= Description of the task =
Your task is to retype, exactly and without pictures, the line holding "Share the post with the upload arrow icon" and each line that follows it to the end of the entries.

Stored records
◇ ◇ ◇ ◇ ◇

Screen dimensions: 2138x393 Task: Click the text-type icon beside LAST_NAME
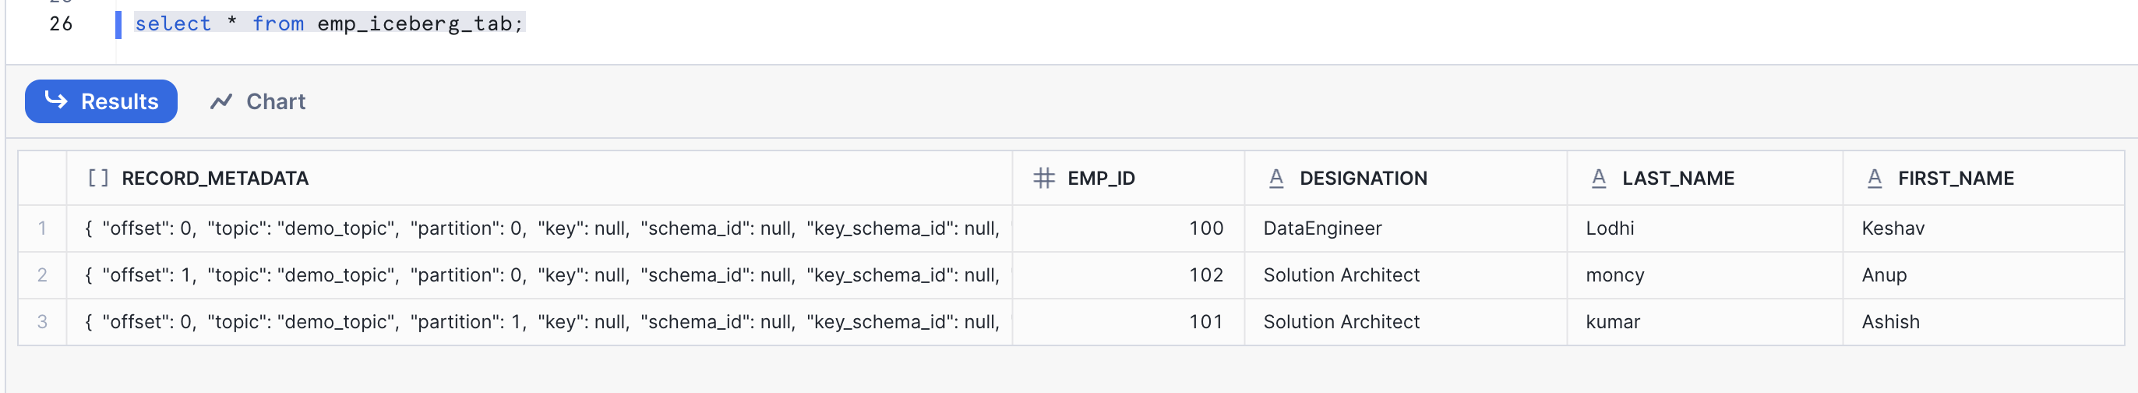tap(1599, 178)
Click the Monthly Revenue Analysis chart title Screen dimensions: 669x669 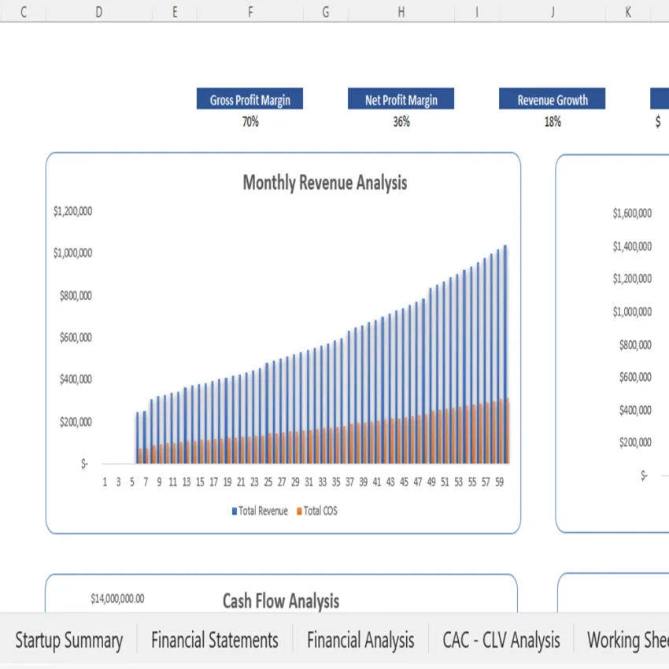coord(324,183)
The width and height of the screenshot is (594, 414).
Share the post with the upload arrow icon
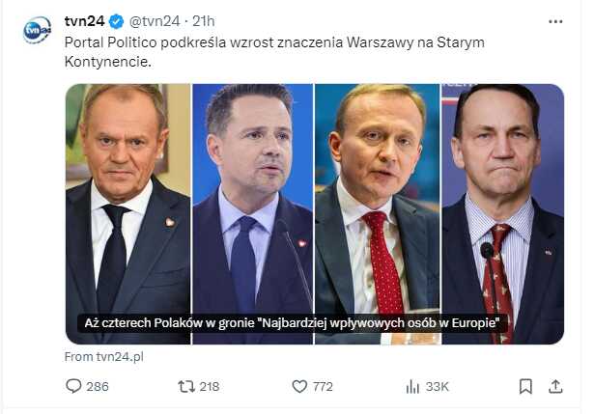pos(555,386)
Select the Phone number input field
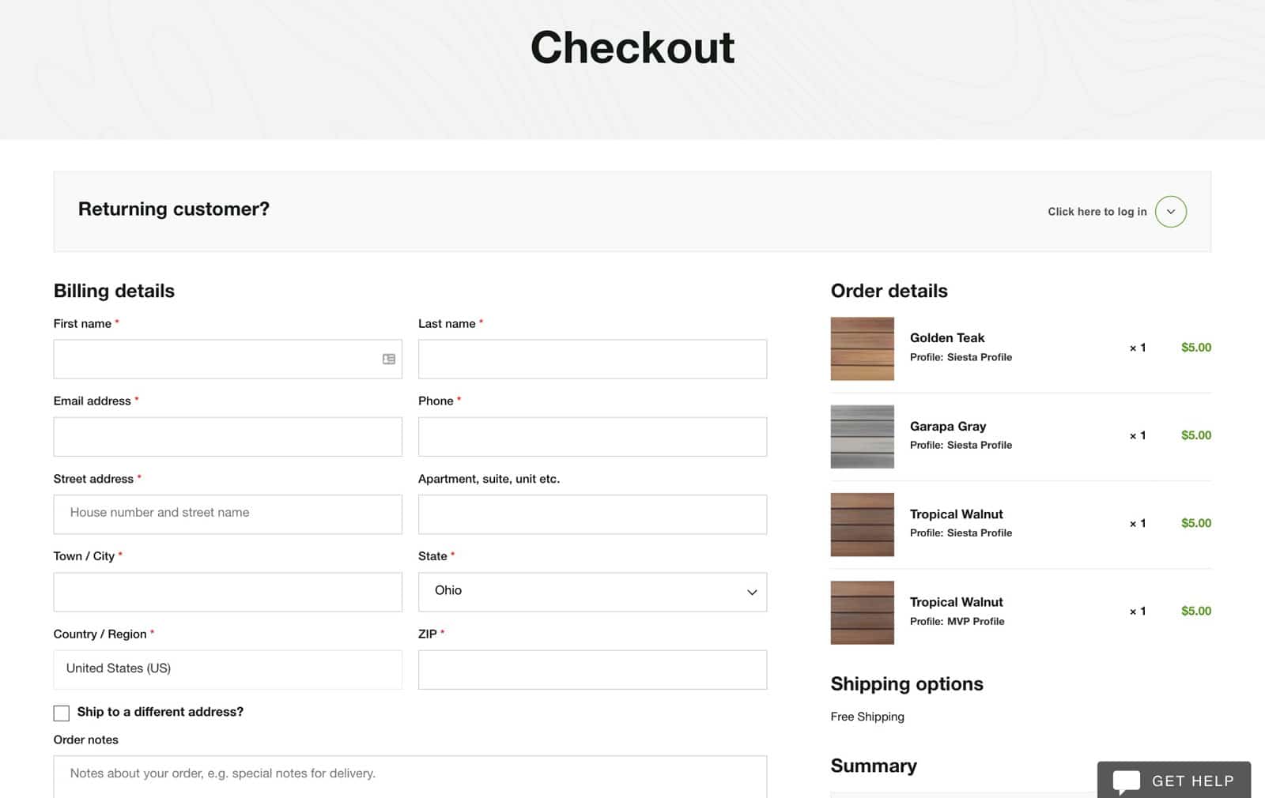This screenshot has width=1265, height=798. point(592,437)
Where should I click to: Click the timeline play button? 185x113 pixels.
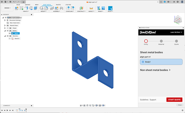tap(7, 110)
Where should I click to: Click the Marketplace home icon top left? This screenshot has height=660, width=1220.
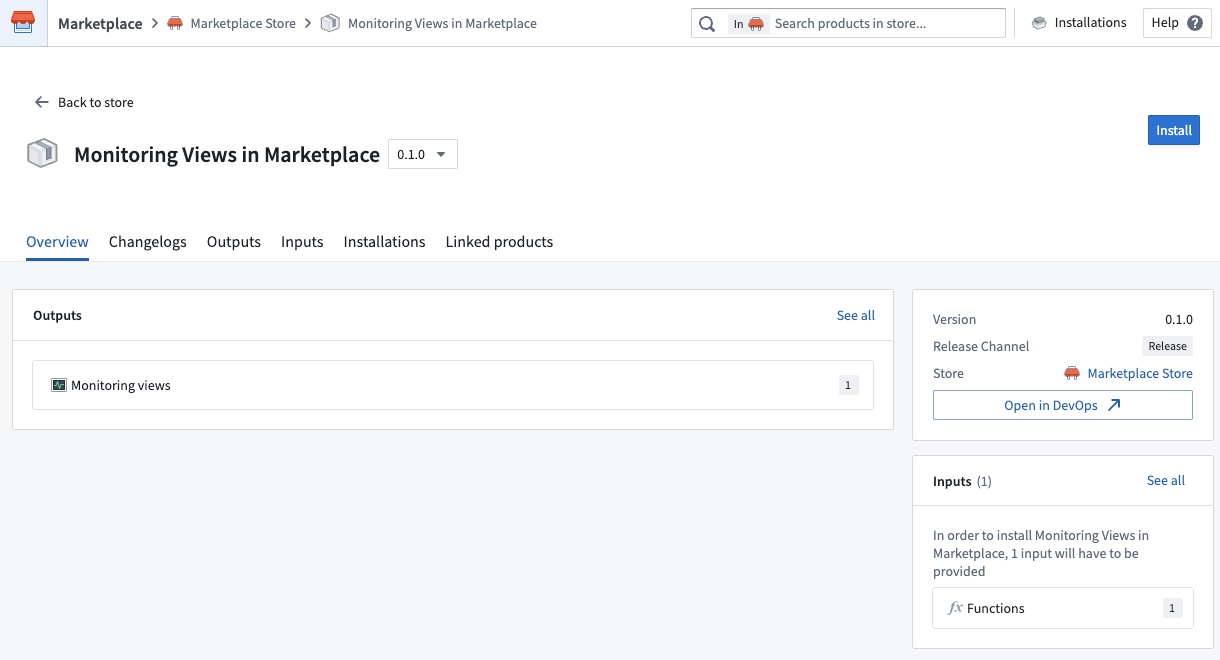tap(22, 22)
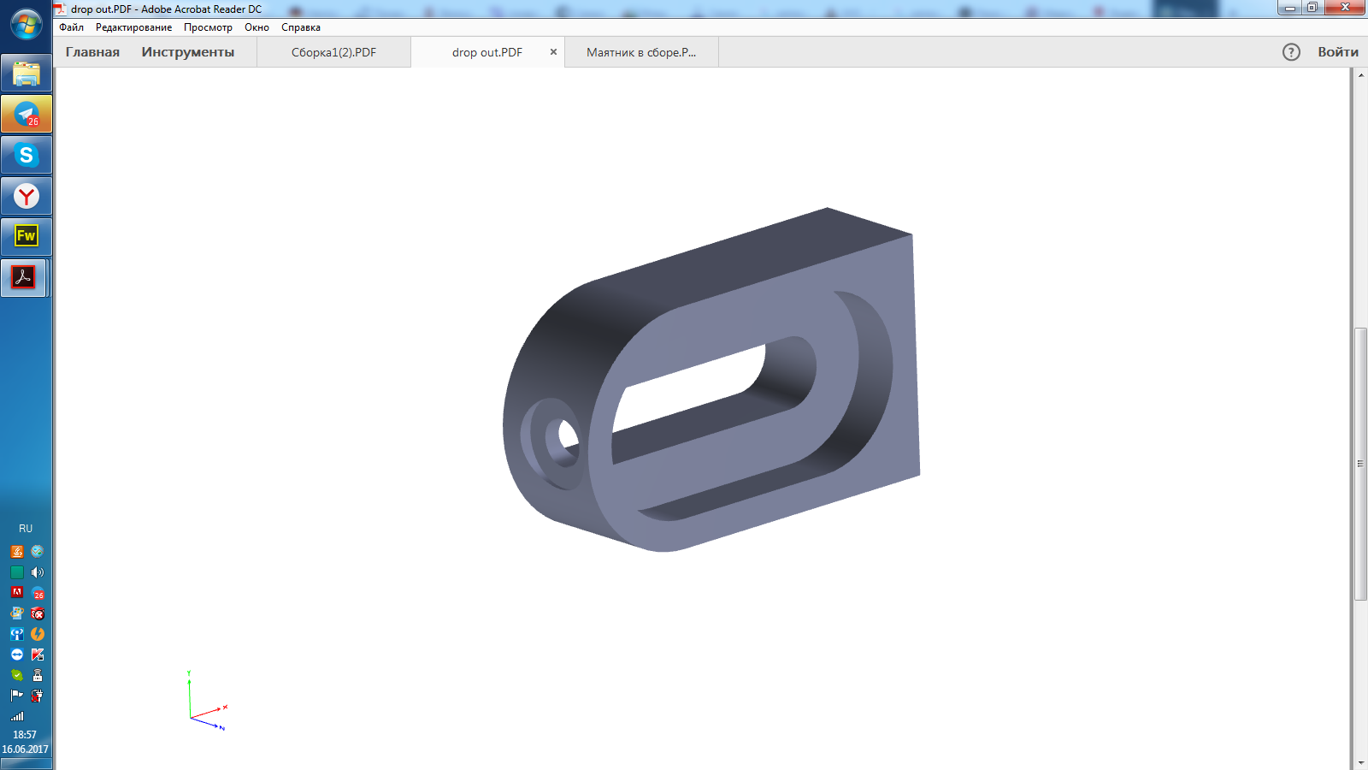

◇ ◇ ◇ ◇ ◇

= Expected answer =
Share the post with the upload arrow icon
pos(555,386)
Select the Phone number input field
This screenshot has width=1265, height=798. point(592,437)
Where should I click to: Click the timeline play button? 185x113 pixels.
tap(7, 110)
Where should I click to: Click the Marketplace home icon top left? This screenshot has height=660, width=1220.
tap(22, 22)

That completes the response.